According to a Romney campaign “white paper” on agricultural policy, the GOP candidate believes supporting rural communities requires much more than just a good farm bill. A comprehensive approach includes a fair tax code, a rational regulatory environment, access to markets worldwide, and “an embrace” of U.S. domestic energy resources.

Romney supports permanent elimination of the estate tax, opposes tax increases, and favors fundamental tax reform that lowers rates and supports growth, according to the Romney plan. He also will actively seek trade promotion authority and aggressively pursue new agreements that open access for American goods to markets abroad, according to the Romney plan.

In the area of regulatory reform, the Romney campaign position paper states: “There is little doubt that President Obama has put the federal regulatory train into overdrive, and unfortunately agriculture has all-too-often been the target. His onslaught of duplicative and unnecessary regulations, unworkable proposals, and threatened actions demonstrates little understanding of or appreciation for the nature of American agriculture and its challenges.

“As president, Mitt Romney will restore common sense and sound cost-benefit analysis to the regulatory process, something that has been sadly lacking over the last few years,” according to the campaign document. “He will establish firm limits on the costs of federal regulations and act swiftly to cut through the onerous regulatory burden that the Obama Administration has imposed on every sector of our economy, including agriculture.”

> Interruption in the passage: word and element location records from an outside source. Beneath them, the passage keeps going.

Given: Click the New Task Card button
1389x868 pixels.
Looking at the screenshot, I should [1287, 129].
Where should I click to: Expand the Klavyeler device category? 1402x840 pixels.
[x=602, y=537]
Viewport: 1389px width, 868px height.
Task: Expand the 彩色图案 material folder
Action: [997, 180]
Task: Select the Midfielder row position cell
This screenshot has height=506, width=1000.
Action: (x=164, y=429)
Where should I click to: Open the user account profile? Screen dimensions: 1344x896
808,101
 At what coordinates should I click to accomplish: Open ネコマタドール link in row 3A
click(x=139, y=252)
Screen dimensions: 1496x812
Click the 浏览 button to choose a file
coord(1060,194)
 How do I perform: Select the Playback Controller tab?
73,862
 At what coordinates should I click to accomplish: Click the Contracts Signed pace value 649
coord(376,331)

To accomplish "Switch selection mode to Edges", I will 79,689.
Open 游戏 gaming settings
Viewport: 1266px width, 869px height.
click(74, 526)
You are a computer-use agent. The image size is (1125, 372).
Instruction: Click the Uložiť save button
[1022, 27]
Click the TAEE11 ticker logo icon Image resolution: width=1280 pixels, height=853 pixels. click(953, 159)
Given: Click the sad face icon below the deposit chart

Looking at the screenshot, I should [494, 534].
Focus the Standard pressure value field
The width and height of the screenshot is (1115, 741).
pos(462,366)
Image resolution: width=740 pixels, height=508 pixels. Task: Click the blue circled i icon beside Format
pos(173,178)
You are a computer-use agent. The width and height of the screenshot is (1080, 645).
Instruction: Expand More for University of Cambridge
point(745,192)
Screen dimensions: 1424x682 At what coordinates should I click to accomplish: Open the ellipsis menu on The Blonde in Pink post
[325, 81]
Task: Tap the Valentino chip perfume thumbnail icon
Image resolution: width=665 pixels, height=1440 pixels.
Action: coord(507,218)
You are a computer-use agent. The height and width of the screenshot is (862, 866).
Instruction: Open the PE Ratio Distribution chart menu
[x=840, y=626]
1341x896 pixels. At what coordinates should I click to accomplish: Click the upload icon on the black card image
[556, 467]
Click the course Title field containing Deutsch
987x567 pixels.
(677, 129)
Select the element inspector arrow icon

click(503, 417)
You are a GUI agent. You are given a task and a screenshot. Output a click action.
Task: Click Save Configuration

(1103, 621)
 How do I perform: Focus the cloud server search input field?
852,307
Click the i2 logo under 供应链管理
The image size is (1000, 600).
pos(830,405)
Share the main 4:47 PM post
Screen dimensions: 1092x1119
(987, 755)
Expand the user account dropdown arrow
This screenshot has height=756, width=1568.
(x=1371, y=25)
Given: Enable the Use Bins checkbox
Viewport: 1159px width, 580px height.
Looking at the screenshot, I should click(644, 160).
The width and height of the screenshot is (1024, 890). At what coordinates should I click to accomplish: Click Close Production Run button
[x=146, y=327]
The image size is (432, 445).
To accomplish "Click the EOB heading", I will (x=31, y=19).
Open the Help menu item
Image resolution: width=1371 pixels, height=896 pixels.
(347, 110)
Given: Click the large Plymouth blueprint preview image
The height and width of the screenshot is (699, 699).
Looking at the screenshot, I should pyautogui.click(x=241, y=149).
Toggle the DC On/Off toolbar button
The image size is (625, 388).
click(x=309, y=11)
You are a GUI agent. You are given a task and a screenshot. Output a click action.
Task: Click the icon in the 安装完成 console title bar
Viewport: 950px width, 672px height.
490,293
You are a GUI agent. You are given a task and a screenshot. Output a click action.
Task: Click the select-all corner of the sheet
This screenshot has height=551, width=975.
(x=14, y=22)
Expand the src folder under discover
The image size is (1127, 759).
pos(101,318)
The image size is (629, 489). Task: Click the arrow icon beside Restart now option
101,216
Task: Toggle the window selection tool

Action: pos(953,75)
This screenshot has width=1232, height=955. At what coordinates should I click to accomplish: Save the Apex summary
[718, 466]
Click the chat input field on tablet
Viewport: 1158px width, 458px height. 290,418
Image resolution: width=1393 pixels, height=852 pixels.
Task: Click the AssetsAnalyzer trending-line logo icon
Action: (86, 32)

During Romney’s midday campaign event, officials with the nonprofit liberal public policy advocacy group said they chartered an airplane with a banner reading “Crack down on Wall St., not Sesame St.” to fly over the site of the Romney campaign rally. The banner was intended to hold Romney “accountable for his pledge to cut funding for NPR, despite his proclamation of love for Sesame Street’s character Big Bird during the first presidential debate,” according to a press release.

For its part, the Obama Campaign’s Heartland was slated to make a stop by the Romney rally with Patty Judge, a former Iowa lieutenant governor and agriculture secretary, charging that Romney has offered no specifics on the farm bill, taxes or health care “except for his support for Big Oil and his desire to cut subsidies for PBS and the wind industry.”

According to the Obama campaign, “there has never been a candidate for president who knows less about rural America and farming than Mitt Romney.” The campaign also highlighted a letter that Obama sent to farm groups last week expressing the need to strengthen the farm safety net, extend disaster assistance and expand crop insurance and directed people wanting more specifics on the president’s rural agenda to the Web site.